Des diablotins munis d’un trident en matière plastique, des fantômes enveloppés dans un morceau de drap tiré de l’armoire de mamie, des sorcières jeteuses de sorts artificiels ou des zombies au visage porteur des stigmates d’un passage outre-tombe : des groupuscules de gamins ont tenté de nous persuader que la peur pouvait nous contraindre à payer une rançon en bonbons. Halloween a ses adeptes juvéniles près à toquer aux rares portes éclairées pour garnir une escarcelle à friandises de suprremarchés largement ouverte. En retrait des adultes scrutent le fruit de leur mendicité américanisée. Les enfants ou les pré-ados tentait hier d’exister par l’effroi ou le déguisement.

Ont-ils conscience du sens de cette démarche que leur impose un système social reposant de plus en plus sur des « coups » commerciaux montés par le monde du profit? Tout au long de l’année défilent les « journées de… » dont nul ne sait vraiment quel impact elles ont sur l’opinion mais ne constituant le plus souvent une niche commerciale. Les fêtes instituées par toutes les religions et que nous acceptons comme références entrent dans ce catalogue utile aux marchands des temples de la consommation.

A toutes les époques le déguisement ont procuré un plaisir particulier à celles et ceux qui le pratiquaient. Les adultes l’avaient même confisqué en organisant les fameux bals masqués leur permettant d’échapper à toutes les convenances. Il y avait une forte envie de s’amuser, de briser le carcan de la période du Carème imposée par une conception punitive du catholicisme. Le défouloir d’« Adieu la chair » ne cherchait nullement à apeurer mais incitait par sa pratique, au partage le plus large possible.

Défier le pouvoir religieux par la transgression réjouissait bien des « contraints » par ses directives. La liberté donnée par un masque sophistiqué ou immaculé, un costume fastueux ou modeste, un loup inoffensif ou agressif, constituait un vrai privilège. Des villes entières s’enflamment encore pour leur carnaval ayant retrouvé ses racines païennes. De Venise à Dunkerque, de Rio à Nice, de Québec à Tournai, de Cadix à Bogota… les foules oublient durant des périodes plus ou moins longues les vicissitudes du temps présent. La peur n’existe jamais.
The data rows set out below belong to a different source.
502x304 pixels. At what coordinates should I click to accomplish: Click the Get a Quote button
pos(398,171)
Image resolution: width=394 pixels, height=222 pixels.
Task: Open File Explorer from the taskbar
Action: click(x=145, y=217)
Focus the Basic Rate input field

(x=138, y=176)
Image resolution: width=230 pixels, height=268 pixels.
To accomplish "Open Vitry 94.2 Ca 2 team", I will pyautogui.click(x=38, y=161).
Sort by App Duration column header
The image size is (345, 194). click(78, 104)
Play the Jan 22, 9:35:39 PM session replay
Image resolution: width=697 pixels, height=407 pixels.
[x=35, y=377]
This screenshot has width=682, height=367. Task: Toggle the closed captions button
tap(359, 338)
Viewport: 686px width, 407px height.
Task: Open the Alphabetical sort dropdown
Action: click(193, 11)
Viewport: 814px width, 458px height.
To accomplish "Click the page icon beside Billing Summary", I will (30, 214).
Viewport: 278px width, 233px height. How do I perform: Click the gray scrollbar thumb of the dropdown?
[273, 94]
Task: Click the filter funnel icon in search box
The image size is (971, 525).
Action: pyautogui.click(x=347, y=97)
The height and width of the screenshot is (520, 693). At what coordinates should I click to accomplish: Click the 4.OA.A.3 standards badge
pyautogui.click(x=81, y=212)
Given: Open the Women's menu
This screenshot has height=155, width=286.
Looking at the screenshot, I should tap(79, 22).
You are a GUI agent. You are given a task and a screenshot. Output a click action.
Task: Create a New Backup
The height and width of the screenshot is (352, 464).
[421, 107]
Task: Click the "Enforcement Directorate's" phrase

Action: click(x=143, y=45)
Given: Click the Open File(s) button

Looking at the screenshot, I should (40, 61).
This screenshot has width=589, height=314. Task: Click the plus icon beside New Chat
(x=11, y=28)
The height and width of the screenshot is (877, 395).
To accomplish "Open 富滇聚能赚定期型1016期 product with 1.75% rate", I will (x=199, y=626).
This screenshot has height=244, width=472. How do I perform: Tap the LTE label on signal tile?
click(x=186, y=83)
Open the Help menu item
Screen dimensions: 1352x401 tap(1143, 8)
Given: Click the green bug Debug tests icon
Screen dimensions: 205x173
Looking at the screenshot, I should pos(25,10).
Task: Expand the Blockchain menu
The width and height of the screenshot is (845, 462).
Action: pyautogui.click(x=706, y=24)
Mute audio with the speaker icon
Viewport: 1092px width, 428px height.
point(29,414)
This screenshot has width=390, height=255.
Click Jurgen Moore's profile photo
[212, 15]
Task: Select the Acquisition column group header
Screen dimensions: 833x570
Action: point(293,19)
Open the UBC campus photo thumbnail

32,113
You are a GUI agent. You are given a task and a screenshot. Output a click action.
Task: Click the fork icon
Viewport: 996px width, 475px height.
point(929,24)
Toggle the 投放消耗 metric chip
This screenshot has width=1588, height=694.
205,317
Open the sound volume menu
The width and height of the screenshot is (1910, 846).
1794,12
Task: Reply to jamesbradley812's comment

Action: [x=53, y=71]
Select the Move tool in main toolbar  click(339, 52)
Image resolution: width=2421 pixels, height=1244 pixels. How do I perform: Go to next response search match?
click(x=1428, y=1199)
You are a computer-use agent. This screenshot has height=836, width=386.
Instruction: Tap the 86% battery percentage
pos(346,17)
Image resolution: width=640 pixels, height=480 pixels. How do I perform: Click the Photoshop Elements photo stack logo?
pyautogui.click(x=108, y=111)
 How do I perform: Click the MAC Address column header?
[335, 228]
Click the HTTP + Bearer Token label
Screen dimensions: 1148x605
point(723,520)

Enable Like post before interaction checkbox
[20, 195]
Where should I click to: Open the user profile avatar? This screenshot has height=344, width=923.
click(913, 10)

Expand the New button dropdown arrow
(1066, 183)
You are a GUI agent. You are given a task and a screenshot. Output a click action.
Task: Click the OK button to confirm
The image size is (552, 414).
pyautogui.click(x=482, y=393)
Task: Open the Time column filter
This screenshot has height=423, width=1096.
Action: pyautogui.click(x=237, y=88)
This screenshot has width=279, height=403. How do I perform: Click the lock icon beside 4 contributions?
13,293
Halloween a tenté une percée il y a plus d’une décennie. La pression économique a été montée d’un cran. Il sera très difficile de savoir si la crise sanitaire a définitivement tué dans l’œuf cette soirée que l’on doit à l’esprit contestataire des Irlandais et des Écossais l’ayant importé lors de leur migration vers ce qui allait devenir leur nation. Depuis des mois et des mois le port du…  « masque » a déjà transformé tout l’espace public en un gigantesque rassemblement anonyme. La donne sociétale sur ce rendez-vous a Totalement changé.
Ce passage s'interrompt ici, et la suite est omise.